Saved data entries
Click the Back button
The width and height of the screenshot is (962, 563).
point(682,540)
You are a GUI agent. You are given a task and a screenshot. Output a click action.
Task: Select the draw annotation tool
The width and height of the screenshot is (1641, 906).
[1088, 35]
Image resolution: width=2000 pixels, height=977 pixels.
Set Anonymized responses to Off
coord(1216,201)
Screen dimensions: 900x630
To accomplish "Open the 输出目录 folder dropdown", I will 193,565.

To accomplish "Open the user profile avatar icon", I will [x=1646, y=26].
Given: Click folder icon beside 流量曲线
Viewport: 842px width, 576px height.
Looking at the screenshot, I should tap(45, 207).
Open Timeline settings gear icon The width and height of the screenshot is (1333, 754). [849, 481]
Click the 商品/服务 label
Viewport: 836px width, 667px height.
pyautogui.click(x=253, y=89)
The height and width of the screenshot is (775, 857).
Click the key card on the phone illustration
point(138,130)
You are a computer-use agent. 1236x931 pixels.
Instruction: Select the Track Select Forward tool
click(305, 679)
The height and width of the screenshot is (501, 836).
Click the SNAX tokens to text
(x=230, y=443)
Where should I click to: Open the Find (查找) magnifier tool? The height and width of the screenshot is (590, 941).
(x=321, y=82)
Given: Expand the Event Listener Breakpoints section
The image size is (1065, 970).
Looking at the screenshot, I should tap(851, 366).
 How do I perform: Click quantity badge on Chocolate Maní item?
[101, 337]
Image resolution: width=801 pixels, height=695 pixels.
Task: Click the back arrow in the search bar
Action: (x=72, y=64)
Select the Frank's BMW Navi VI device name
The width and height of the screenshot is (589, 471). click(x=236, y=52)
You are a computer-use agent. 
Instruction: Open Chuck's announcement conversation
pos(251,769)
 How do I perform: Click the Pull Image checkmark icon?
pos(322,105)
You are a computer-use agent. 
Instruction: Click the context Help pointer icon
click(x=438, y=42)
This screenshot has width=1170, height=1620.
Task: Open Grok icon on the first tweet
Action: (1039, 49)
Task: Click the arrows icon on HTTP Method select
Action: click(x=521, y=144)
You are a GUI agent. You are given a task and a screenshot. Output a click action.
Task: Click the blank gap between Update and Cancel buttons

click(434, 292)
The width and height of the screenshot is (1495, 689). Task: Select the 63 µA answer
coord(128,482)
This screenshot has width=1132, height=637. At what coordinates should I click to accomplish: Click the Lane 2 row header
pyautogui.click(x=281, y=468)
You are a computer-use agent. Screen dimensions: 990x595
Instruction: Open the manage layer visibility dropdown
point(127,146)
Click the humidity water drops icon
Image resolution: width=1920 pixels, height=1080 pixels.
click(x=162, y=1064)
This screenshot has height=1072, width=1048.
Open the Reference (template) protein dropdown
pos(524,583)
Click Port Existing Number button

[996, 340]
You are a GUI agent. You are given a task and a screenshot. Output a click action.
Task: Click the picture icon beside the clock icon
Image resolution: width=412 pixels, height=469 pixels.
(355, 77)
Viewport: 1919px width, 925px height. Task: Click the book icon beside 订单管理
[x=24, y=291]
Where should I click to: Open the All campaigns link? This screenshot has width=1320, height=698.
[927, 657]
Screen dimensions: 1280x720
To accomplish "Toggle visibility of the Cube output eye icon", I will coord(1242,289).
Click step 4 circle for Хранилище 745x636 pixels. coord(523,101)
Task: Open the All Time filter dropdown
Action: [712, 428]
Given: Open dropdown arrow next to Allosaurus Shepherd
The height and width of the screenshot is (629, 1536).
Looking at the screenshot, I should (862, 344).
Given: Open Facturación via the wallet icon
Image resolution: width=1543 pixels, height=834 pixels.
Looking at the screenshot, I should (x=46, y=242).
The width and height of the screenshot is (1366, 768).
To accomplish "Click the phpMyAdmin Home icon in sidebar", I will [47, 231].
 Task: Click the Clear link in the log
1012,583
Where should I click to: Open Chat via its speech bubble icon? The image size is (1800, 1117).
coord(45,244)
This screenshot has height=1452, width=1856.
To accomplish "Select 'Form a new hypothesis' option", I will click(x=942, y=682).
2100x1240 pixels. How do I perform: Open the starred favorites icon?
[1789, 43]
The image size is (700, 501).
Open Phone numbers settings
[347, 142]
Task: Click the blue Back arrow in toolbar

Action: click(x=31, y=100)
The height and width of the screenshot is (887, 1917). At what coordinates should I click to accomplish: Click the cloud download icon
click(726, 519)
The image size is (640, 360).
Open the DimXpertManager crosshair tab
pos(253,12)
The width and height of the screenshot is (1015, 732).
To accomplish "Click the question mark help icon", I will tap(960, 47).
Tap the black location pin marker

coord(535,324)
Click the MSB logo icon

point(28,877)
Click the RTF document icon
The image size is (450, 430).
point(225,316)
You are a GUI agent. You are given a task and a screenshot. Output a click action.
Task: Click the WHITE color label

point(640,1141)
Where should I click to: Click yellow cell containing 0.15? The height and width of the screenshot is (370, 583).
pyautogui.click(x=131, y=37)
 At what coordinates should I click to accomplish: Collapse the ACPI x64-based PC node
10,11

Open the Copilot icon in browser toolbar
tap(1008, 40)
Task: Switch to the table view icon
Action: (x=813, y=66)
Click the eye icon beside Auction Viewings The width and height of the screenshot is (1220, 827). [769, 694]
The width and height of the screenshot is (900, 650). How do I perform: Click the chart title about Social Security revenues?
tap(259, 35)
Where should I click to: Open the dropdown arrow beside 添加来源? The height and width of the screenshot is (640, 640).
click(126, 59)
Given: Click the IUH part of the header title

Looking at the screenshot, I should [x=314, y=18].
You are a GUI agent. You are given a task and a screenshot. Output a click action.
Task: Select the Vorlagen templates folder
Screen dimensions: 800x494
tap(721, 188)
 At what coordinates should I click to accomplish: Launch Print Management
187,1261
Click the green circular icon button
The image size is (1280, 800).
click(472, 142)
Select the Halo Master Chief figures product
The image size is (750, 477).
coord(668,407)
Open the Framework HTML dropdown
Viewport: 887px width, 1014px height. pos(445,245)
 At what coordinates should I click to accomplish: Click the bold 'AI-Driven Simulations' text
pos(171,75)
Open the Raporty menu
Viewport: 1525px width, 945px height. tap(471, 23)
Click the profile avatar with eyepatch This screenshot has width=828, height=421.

■ DIRECTIONS
All that is wanted is the run of lines from the start of the data through the line containing "Image resolution: width=2000", copied word for word.

■ TASK SOLUTION
Click the Back button
The width and height of the screenshot is (962, 563).
point(682,540)
You are a GUI agent. You are given a task and a screenshot. Output a click action.
Task: Select the draw annotation tool
The width and height of the screenshot is (1641, 906).
[1088, 35]
Image resolution: width=2000 pixels, height=977 pixels.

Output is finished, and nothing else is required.